Indeed. The final statistics will show that South Carolina gained a season-best 438 yards Saturday, but 207 of that came in the fourth quarter, and the entire performance will hardly ease concerns over two straight games now in which South Carolina’s offense has ranged from halting to inconsistent. The Gamecocks managed to pull off the comeback Saturday, but the thrill of surviving the near-miss will quickly give way to worries over how much longer South Carolina will have to walk this tightrope.
And then, the radio waves are certain to light up again. No question, Gamecocks fans had to expect an adjustment period with receiver Deebo Samuel out with a broken bone in his leg, and right tackle Zack Bailey — South Carolina’s only NFL-ready offensive lineman — out with a high ankle sprain. But the reality on a steamy day in Columbia was sobering. Shut out for more than three quarters by an opponent from Conference USA?

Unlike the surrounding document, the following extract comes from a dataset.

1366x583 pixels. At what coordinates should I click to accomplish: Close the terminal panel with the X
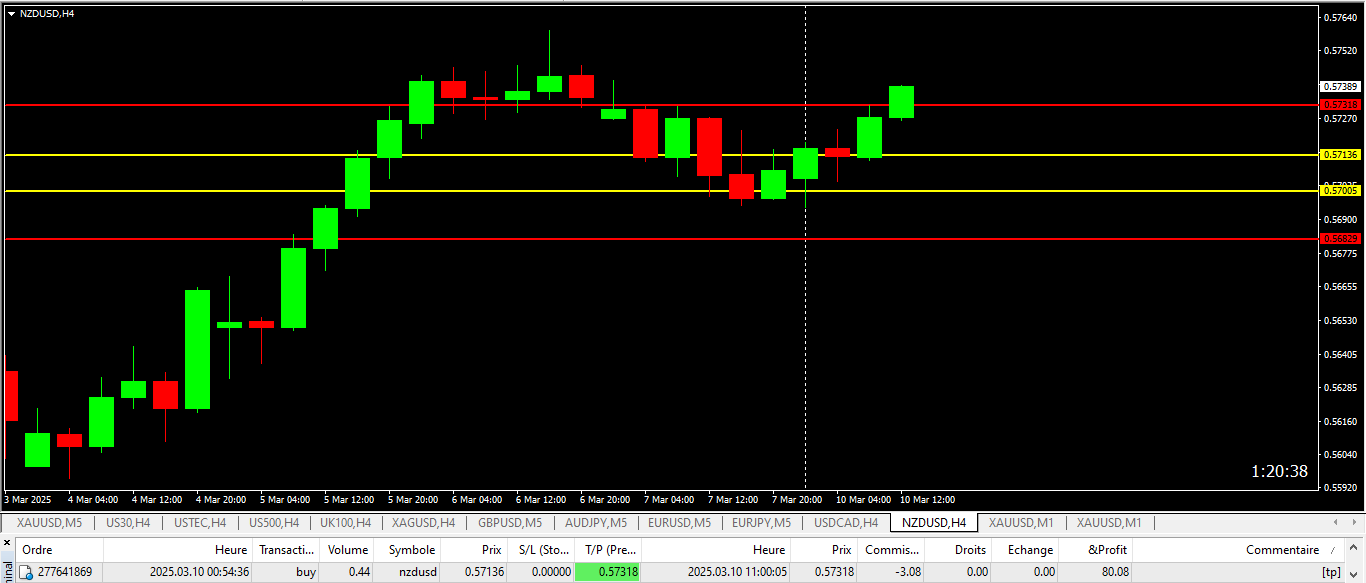click(x=7, y=542)
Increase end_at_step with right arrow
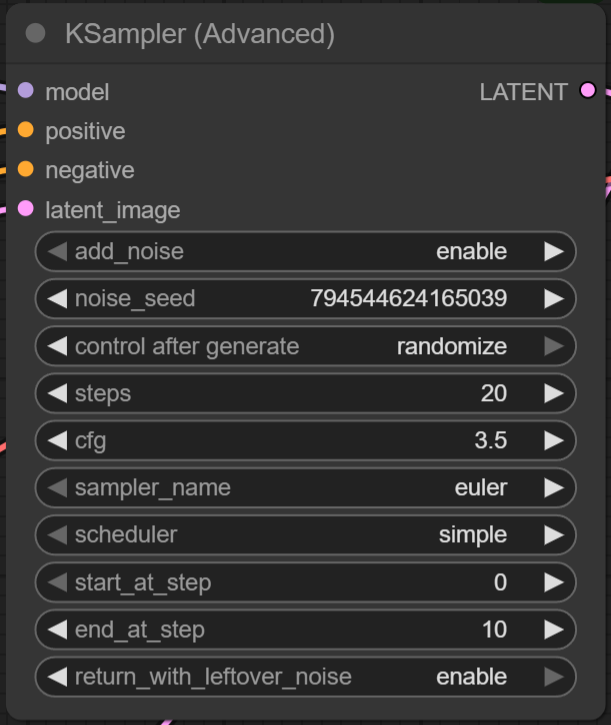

It wasn’t a mirror image of the week before, when the Gamecocks were simply beat physically by the Wildcats, but the turnovers, missed field goals and blown red-zone chances against Louisiana Tech very nearly added up to the same result. Bentley, so criticized after his uneven performance a week earlier, was downright heroic in a fourth quarter that included a gutsy TD throw to OrTre Smith and a crucial 24-yard rush on third down before his game-saving bomb to Edwards.

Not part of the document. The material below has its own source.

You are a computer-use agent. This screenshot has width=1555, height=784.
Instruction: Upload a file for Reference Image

And yet, the defense was supposed to be weak link on this South Carolina team, and that defense — with the notable exception of a misplayed double coverage on the big gain that set up the Bulldogs’ go-ahead field goal in the fourth quarter — is the reason the Gamecocks survived this weekend at 3-1. This offense exhibited some warning signs by bogging down in the second half against N.C. State and stumbling over itself early against Kentucky, in both cases before Samuel and Bailey went down. Then there was Saturday, and the cavalcade of self-inflicted errors that forced a memorable comeback.
All of this, of course, is cast against the backdrop of what happened to Muschamp in his last head-coaching job. The spectre of those Florida offenses, which led to Muschamp’s firing in Gainesville, still hangs heavy over the heads of the South Carolina fan base. Any other coach, and a few games of offensive struggles would be chalked up as just that. With Muschamp, fair or not, it’s viewed as a troubling return of a personal trend.
Which is why, after watching the Gamecocks sputter against Kentucky, people freaked out. Which is why, after the near catastrophe against Louisiana Tech, people will freak out again. Which is why every offensive snap next weekend at Texas A&M will be analyzed to an endless degree. When it comes to offense, Muschamp doesn’t have much margin for error. After the past two weekends, it seems the Gamecocks don’t, either.